_Request_
Lay out the lines of the records from the one containing "800x765 pixels." through the one containing "Action: 210,153" as a numbered list, skipping any blank lines. Leave the pictures out of your answer.
[start of Exercise materials]
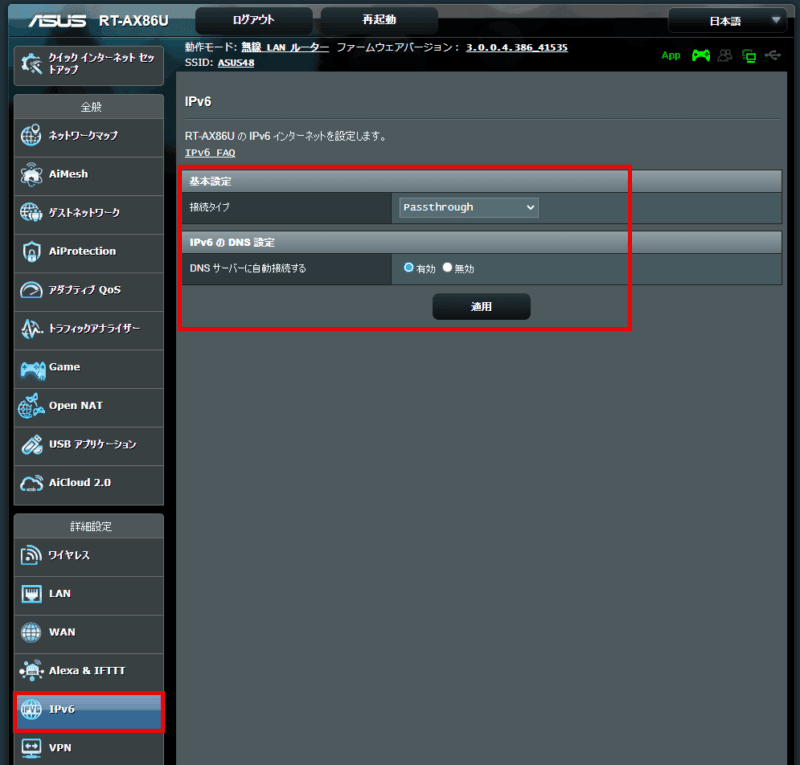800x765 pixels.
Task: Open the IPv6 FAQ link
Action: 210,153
[end of Exercise materials]
[start of Exercise materials]
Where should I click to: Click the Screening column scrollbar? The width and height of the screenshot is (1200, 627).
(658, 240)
[end of Exercise materials]
_Final result_
1. 800x765 pixels.
2. Task: Open the IPv6 FAQ link
3. Action: 210,153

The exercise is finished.